In the movie, The Running Man is a game show where criminals are put into arenas to fight and be slaughtered by an army of WWF-style wrestlers. Arnold Schwarzenegger stars as Ben Richards, a police officer imprisoned because he refused to fire on an unarmed crowd of protesters looking for food. The protesters were killed, and the massacre pinned on Richards. After escaping from prison, Richards is able to negotiate his way onto the TV Show The Running Man, where he’s running for his freedom.
In the novel, The Running Man is a television game show where the contestants are dispersed into the real world to be hunted down and slaughtered by the network. Ben Richards is an impoverished family man with a sick daughter and a wife prostituting herself for money. In a last ditch attempt for cash, Richards goes on The Running Man where his family will receive $100/hour for every hour he remains alive, and $1b if he stays alive for 30 days. In turn, fans of the show receive $3800 for information that leads to the hunters finding him again.
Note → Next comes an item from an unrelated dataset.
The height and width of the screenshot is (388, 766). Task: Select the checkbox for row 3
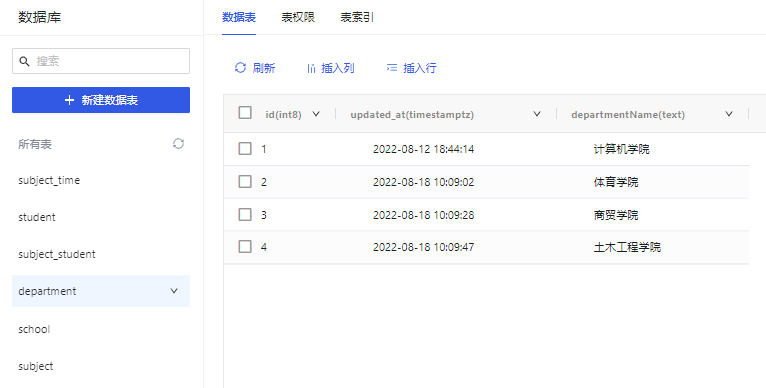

The movie version predicted the American fascination of Cops (1989) and America’s Most Wanted (1988), where everyday audiences were thrilled by seeing “criminals” being arrested, harassed, and tracked down. It resembled WWF and also predated American Gladiators (1989), nevertheless all of the copycats that followed. But, King’s novel now seems to have predicted the ways that mobile technology and the internet have turned the real world into Augmented Reality games. Fans of The Amazing Race are able to track down contestants and make a metagame during the filming trying to figure out where the next stops are. The book and movie The Circle both imagine people using the crowdsourced internet to track down people within 20 minutes.
Despite the differences of the versions, the heart of both the movie and the novel are the use of fake news and propaganda to manipulate an audience. The movie uses altered footage to turn Ben Richards into a demon before they send him into the tunnels. But, the novel takes it further. The novel has Richards having to record 2 daily statements for the networks to play to further stoke the audience into a frothing fury. Instead of playing the videos straight, the network doctors photos, alters recordings and constantly criminalizes Richards in a propagandic manner.
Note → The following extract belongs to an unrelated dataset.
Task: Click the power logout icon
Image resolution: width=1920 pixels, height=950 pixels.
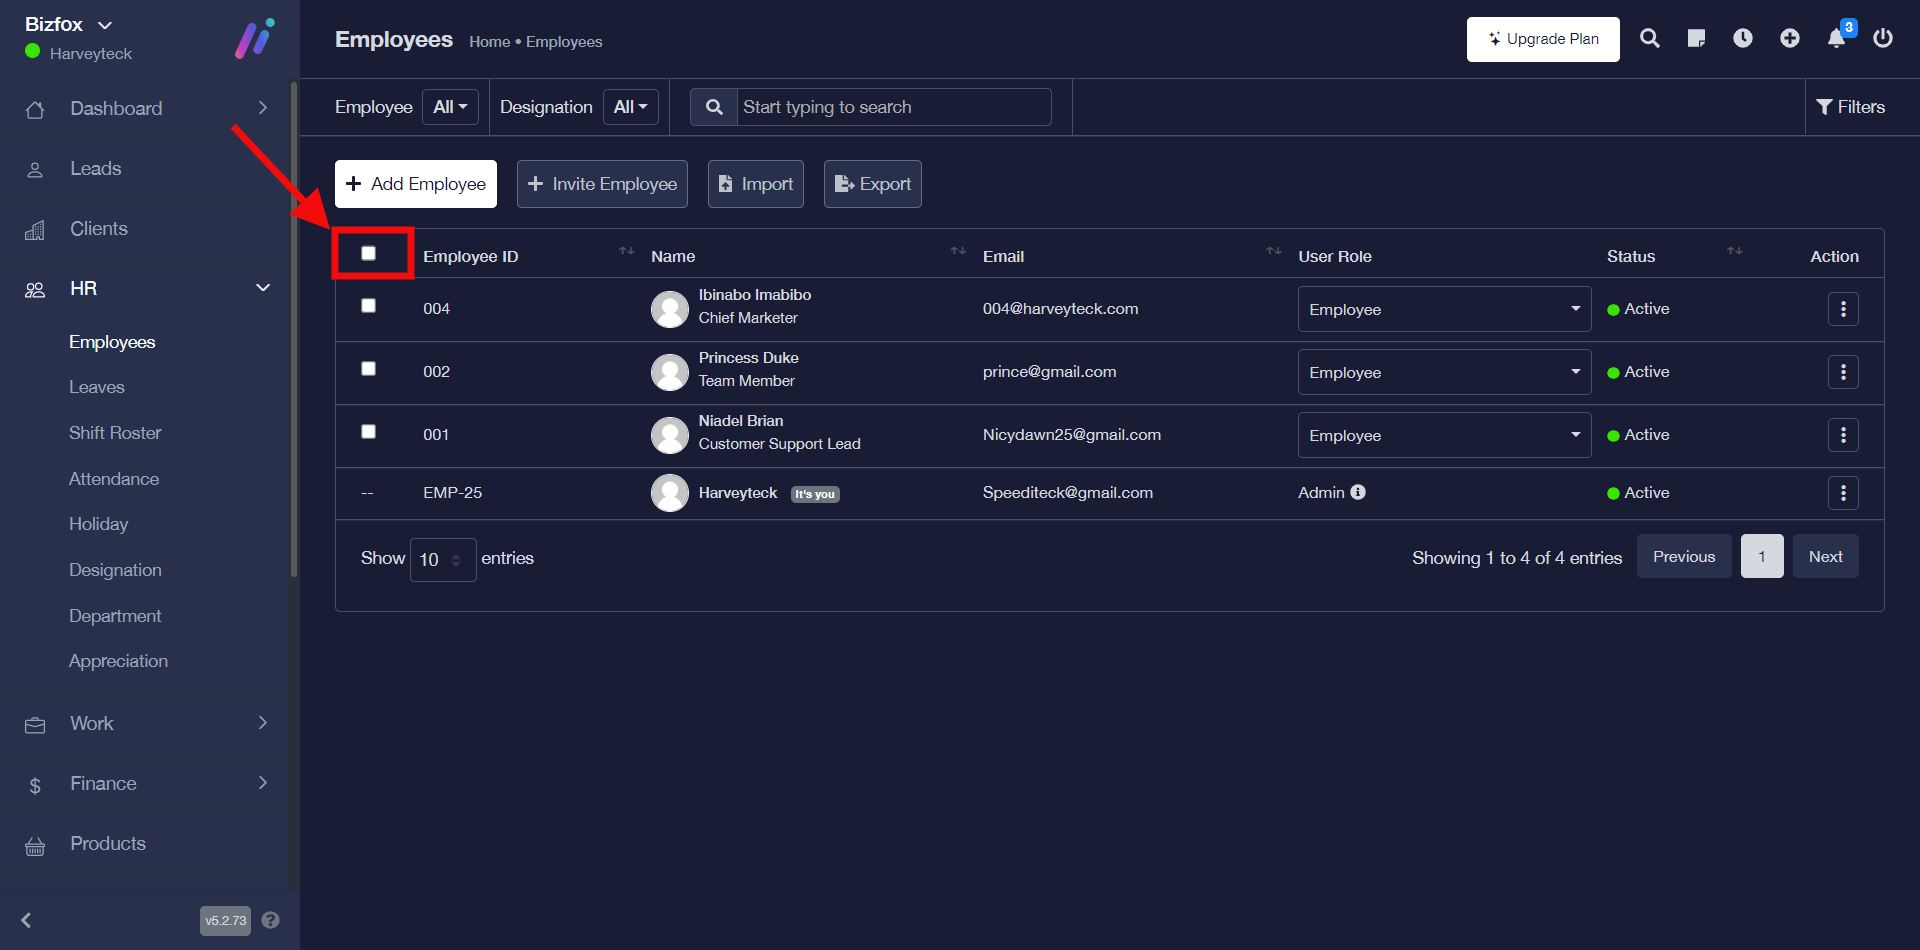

While the endings differ, both movies speak to fighting the mass media tooth and nail even as the rest of the public seems to be caught up in the madness. The novel forces the reader into Ben Richards’ point of view and keeps the proceedings as dirty and neo-realist as possible. The movie, however, puts the viewer in the seat of both the audience and the contestant. With flashing neon, bright colors, poppy music and editing, The Running Man film entices you to root for the game show and against Ben Richards and the prison friends he runs with. I mean, one of the enemies is a fat opera-singing controller of electricity named Dynamo who is adorned with Christmas Tree Lights and EL wire. He shoots bolts out of his hands. How can you not be rooting for him?
Though the film is obviously a low budget B-movie product of its time (some of the sets are hilariously chintzy), the dystopiam plot and accurate predictions towards future media keep The Running Man elevated above other films of its era. While the movie stars an appropriately stilted Schwarzenegger, it’s Richard Dawson as The Running Man‘s over-the-top host that walks away with the movie. Dawson is such a delightful villain, he almost entices you into rooting for the network. That tension between loyalties makes this an entertaining and satisfying satire.